Course Title: Distributed Systems

Credits: No

Lecturer:  Salvatore Distefano (email: s_distefano@it.kfu.ru)

Prerequisite courses: None

Course outline

The main goal of the "Distributed systems" course is to provide an overview of this scenario, focusing on technologies and main components, such as Cloud, Internet of Thinks, Software Defined and Virtualized Ecosystems, as well as on the main (non-functional) properties that must be provided to the stakeholders of these systems, such as scalability, performance, reliability, availability.

Required background knowledge:

None.  

Course Syllabus:

The course is organized into two main parts identifying and characterizing distributed computing systems functional and non-functional properties

I) Functional properties

Types of parallelism: implicit and explicit parallelism

Implicit parallelism: bit, word, pipeline, super-scalarity, hyperthreading

Explicit parallelism

Multiprocessor systems and program parallelization

Multi-core and many core systems

Distributed computing

Memory and Storage Systems

Disk architecture and performance

RAID systems

Storage Architectures  (DAS, NAS, SAN)

Software Defined and Virtualized Ecosystems

Cloud computing

Internet of Thinks

 

II) Non-functional properties

Dependability and Performance metrics

Stochastic modeling, state space based models

Dependability evaluation: state space and combinatorial modeling

Performance evaluation and capacity planning

Textbooks and Reference Materials:

- Kishor S. Trivedi. Probability and Statistics with Reliability, Queuing, and Computer Science Applications, John Wiley and Sons, New York, 2001. ISBN number 0-471-33341-7 

- Ananth Grama, George Karypis, Vipin Kumar, Anshul Gupta. Introduction to Parallel Computing, 2/E. ISBN-10: 0201648652 • ISBN-13: 9780201648652, 2003 Addison-Wesley, 656 pp.

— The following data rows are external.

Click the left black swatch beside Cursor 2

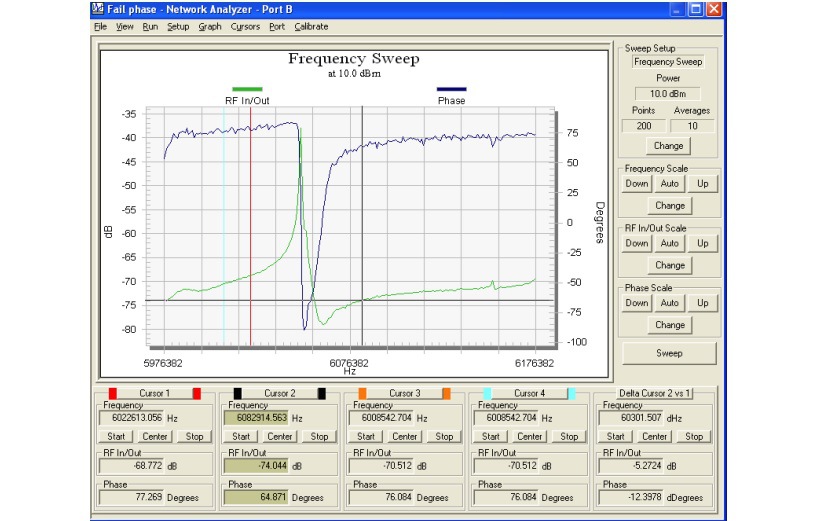click(x=238, y=393)
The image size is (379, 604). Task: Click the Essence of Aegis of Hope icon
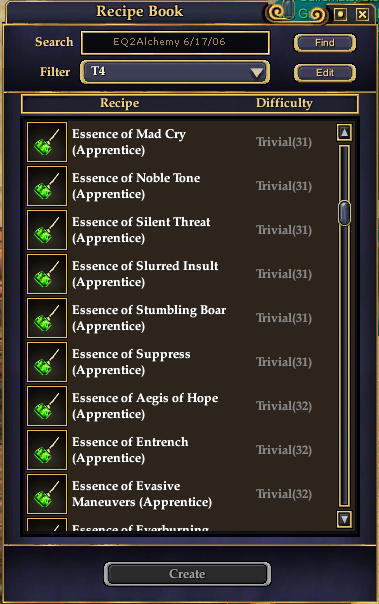[47, 405]
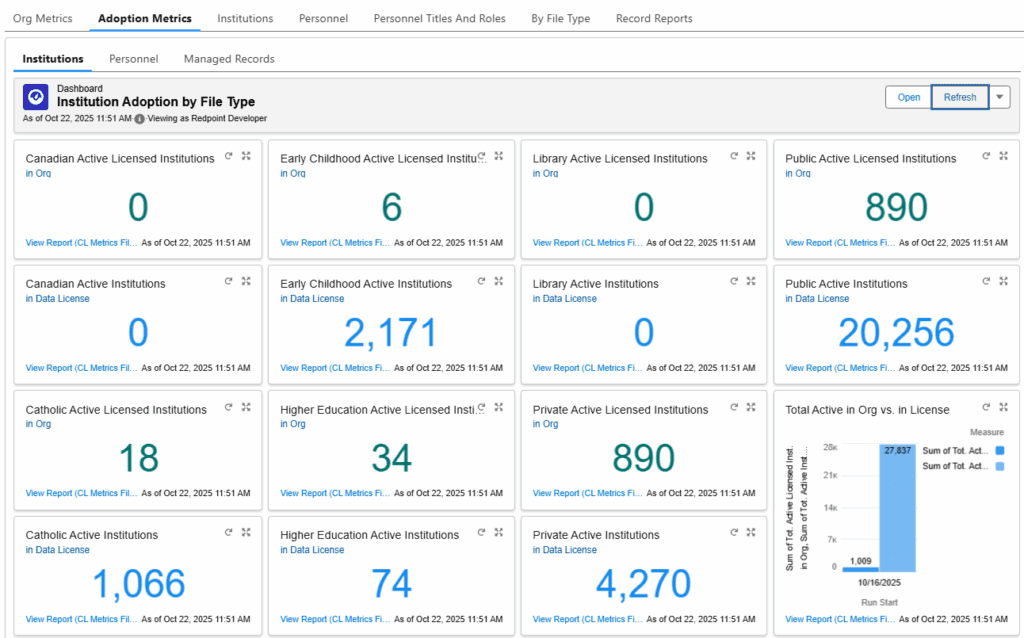This screenshot has width=1024, height=638.
Task: Refresh the Library Active Licensed Institutions metric
Action: pos(735,156)
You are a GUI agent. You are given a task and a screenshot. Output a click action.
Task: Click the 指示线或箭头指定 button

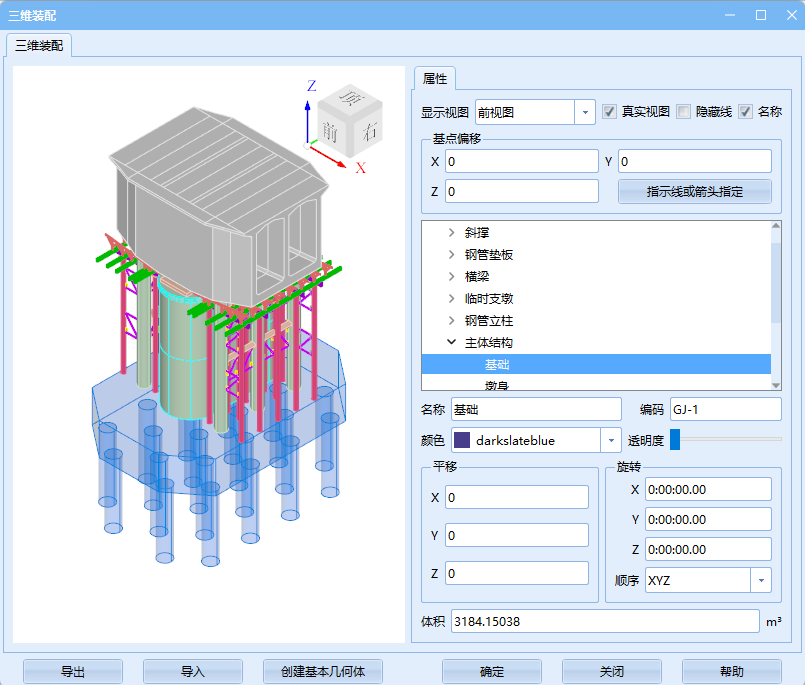[x=694, y=191]
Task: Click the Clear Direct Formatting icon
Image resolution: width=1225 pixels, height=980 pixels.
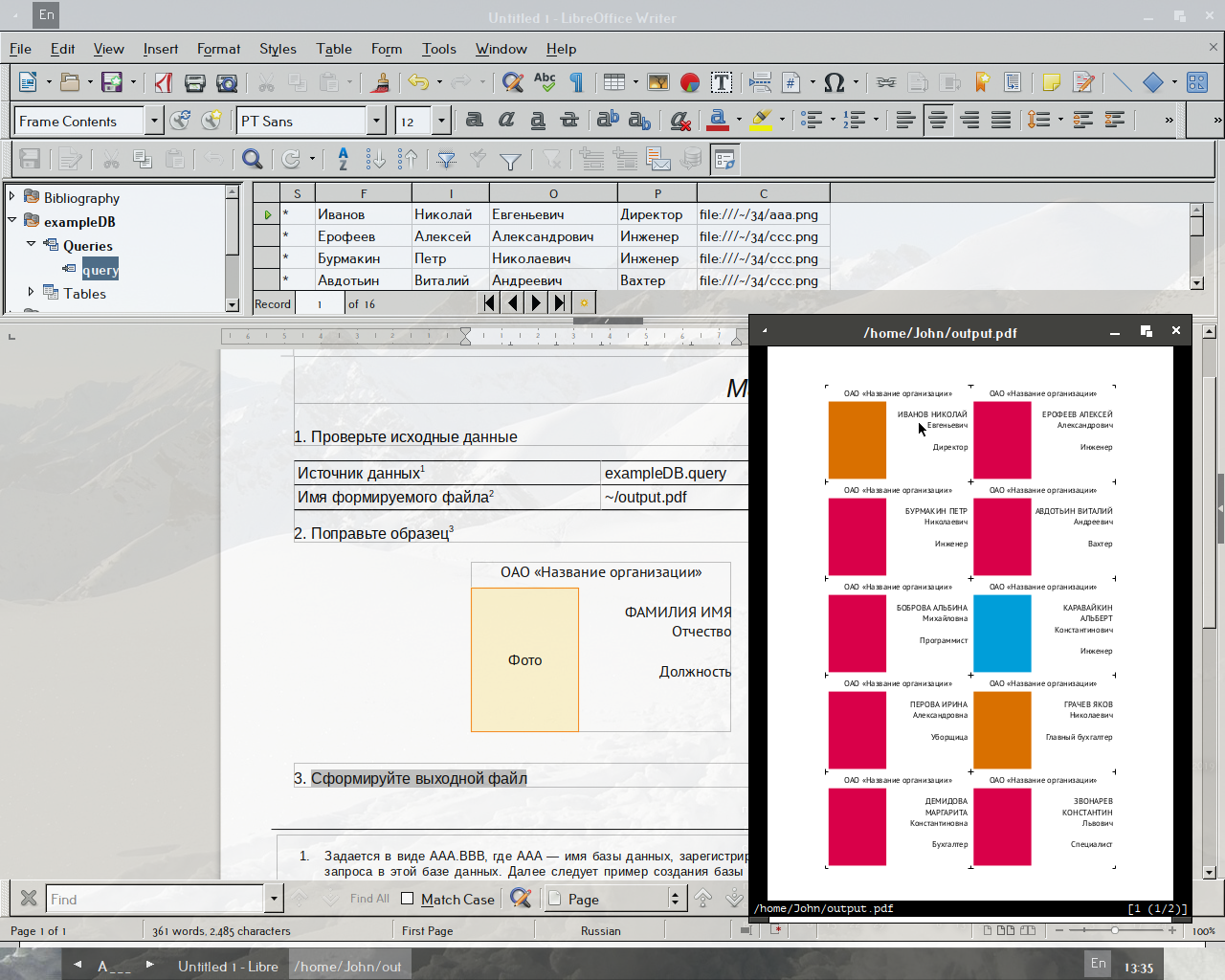Action: (679, 121)
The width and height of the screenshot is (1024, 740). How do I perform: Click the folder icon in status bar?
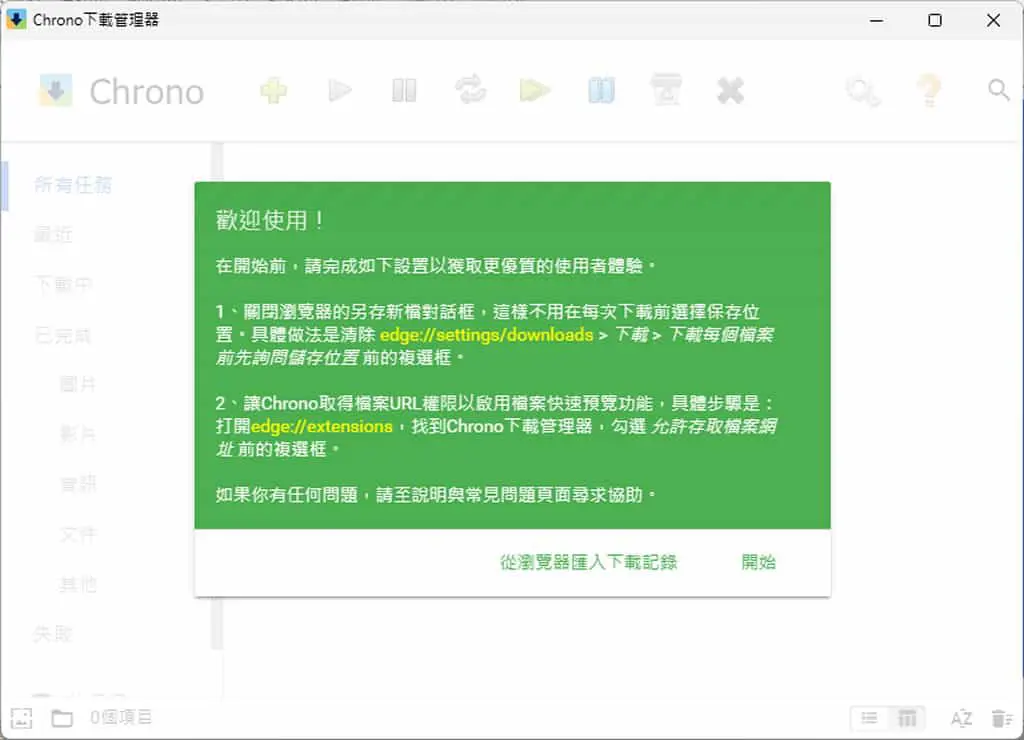62,718
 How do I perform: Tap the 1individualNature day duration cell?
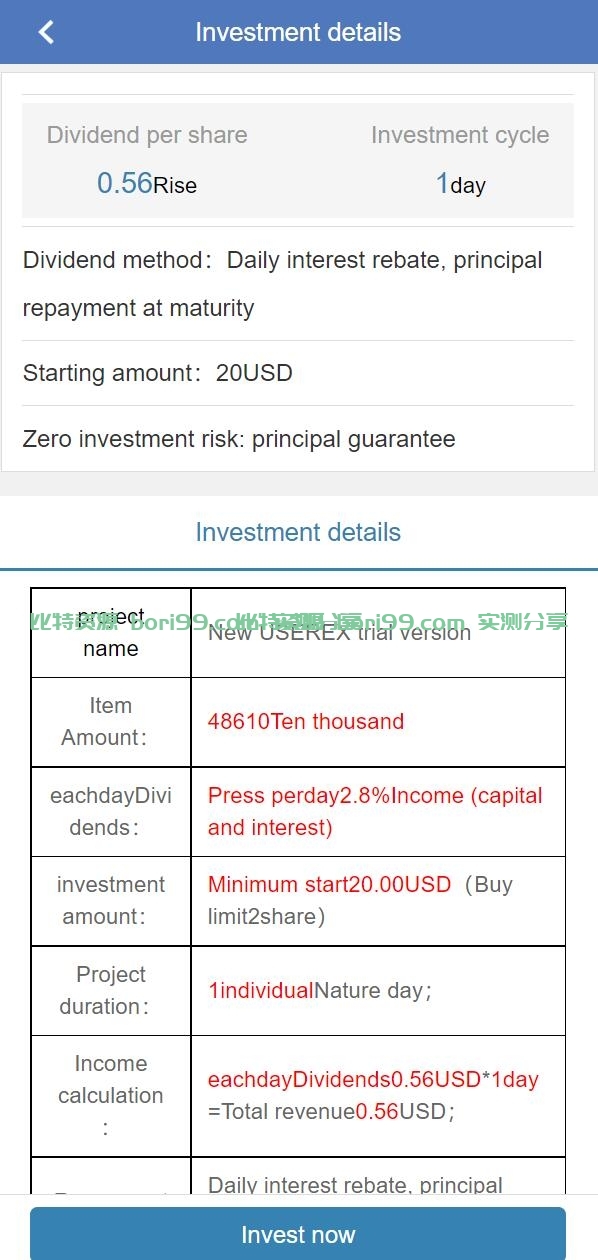378,990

- Edward D. Lazowska, John Zahorjan, G. Scott Graham, Kenneth C. Sevcik. Quantitative System Performance Computer System Analysis Using Queueing Network Models (http://homes.cs.washington.edu/~lazowska/qsp/).

- Lecture notes

Course Delivery: The course will be given in 36 hours of classes in total, from September to December 2015 as reported below. The classes will last 2 hours each, and will mainly be in presence, even if some of them will be given remotely. Tutorial exercises will be set periodically. There will be some assignments that will be mainly discussed during online classes and a final examination consisting of a project to be developed by 1 or 2-student groups.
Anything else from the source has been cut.